Aku diam, menatap cewek itu.

”Tuhan sayang sama kamu, sama kita semua.”

”Kalo Tuhan emang sayang sama aku, sama papa, mama, Dani, kenapa Tuhan misahin kami? Kenapa papa, mama, Dani, harus pergi dengan cara seperti itu? Mereka orang baik. Harusnya Tuhan mengambil mereka dengan cara yang lebih baik.”

Cewek itu tersenyum. Dia mengalihkan pandangannya ke arah danau yang warna airnya mulai berubah jadi oranye karena pantulan sinar matahari sore.

”Kalian sudah bertemu, pasti berpisah.” Cewek itu mengambil napas panjang. ”Tuhan sedang butuh banyak malaikat buat menemani-Nya. Kamu bilang mereka orang baik, kan? Makanya itu, Tuhan ngambil mereka.”
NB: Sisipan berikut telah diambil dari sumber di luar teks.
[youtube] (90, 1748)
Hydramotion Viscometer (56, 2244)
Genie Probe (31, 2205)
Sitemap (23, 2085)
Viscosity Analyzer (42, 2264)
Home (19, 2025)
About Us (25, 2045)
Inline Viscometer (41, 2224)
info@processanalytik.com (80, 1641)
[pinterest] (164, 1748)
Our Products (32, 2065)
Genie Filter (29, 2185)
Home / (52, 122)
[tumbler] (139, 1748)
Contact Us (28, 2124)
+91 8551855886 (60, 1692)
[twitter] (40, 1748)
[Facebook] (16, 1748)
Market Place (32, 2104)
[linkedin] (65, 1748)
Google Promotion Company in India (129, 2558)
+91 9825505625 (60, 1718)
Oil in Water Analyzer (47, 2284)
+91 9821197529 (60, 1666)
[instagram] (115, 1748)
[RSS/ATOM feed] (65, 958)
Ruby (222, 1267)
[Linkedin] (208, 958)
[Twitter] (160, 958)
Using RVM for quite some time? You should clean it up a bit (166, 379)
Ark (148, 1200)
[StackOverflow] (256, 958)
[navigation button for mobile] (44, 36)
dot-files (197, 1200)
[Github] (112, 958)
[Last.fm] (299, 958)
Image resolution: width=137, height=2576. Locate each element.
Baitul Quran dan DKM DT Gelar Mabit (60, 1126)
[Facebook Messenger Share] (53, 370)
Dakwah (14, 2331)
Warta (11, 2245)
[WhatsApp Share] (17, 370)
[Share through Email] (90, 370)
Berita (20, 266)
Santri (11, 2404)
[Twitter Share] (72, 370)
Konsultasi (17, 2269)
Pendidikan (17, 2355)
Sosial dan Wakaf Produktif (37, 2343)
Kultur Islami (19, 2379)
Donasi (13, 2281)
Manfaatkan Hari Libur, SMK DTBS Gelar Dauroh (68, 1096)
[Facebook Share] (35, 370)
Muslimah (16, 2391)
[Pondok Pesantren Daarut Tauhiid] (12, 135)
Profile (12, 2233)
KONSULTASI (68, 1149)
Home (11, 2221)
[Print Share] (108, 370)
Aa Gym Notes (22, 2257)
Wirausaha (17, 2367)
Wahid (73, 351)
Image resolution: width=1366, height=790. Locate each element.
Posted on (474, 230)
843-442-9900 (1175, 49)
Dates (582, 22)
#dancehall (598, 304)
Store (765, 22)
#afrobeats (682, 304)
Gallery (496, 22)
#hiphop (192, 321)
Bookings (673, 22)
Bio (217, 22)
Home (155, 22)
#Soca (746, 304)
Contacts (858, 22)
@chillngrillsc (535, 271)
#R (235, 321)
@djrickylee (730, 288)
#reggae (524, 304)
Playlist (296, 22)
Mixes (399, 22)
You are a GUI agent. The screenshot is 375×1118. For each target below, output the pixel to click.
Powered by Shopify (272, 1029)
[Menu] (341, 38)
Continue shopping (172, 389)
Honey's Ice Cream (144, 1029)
”Oh, jadi aku kurang baik buat Tuhan.”

Cewek itu tersenyum lagi.

”Tuhan punya rencana lain buat kamu. Tuhan masih pengen kamu di sini. Tuhan mau kamu masih di dunia buat membagi semangat sama keceriaan kamu, buat membagi cerita kepada dunia tentang kebaikan orang tua kamu sama Dani. Tuhan pengen kamu mewujudkan keinginan mereka yang belum tercapai. Kalo Tuhan memanggil kamu juga, siapa yang bakal melakukan semua itu?”

Buat sesaat, aku diam.

”Kalo emang Tuhan sayang sama aku. Harusnya Dia tahu kalo aku nggak pengen berpisah sama mereka. Harusnya Dia nggak misahin kami.” Aku mulai mencari-cari kesalahan Tuhan.

”Kalo Tuhan ngabulin semua keinginan kamu, kamu bakalan jadi manja. Kamu nggak bakalan mau berusaha melakukan apa-apa. Iya, kan? Memanjakan itu bukan suatu bentuk kasih sayang.” Cewek itu menoleh ke arahku lantas tersenyum.

Sekarang di dalam kepalaku ada perang. Semua kata cewek itu bisa jadi benar. Tapi, kalo emang Tuhan beneran sayang sama aku, kenapa Dia buat aku sedih? Kenapa?

”Aku pengen liat kamu yang dulu lagi,” kata cewek itu lagi.

Aku menghela napas, memasukkan buku ke dalam tas, lalu berdiri. ”Terserah!” kataku ketus. Aku bersiap meninggalkannya.

Cewek itu meraih tanganku. ”Aku sekarat. Kalo kamu kayak gini terus, aku bisa mati.” Cewek itu menatap lurus ke kedua mataku. ”Tolong,” katanya kemudian.

Sekarang aku baru sadar kalo wajah ceria cewek itu begitu pucat.

”Apa hubungannya sama kamu? Ini hidupku!”

”Please. Dunia ini butuh orang kayak kamu. Kamu harus kembali. Jadilah orang yang ceria dan bersemangat. Semangat kamu itu bisa menginspirasi orang lain. Kalo nggak, dunia ini bakalan hancur. Bakalan banyak orang yang putus asa. Please. Tolong aku.”

”Kenapa harus? Emangnya kamu siapanya aku?” tanyaku ketus. Aku mengibaskan tangan, berusaha melepaskan genggaman cewek itu.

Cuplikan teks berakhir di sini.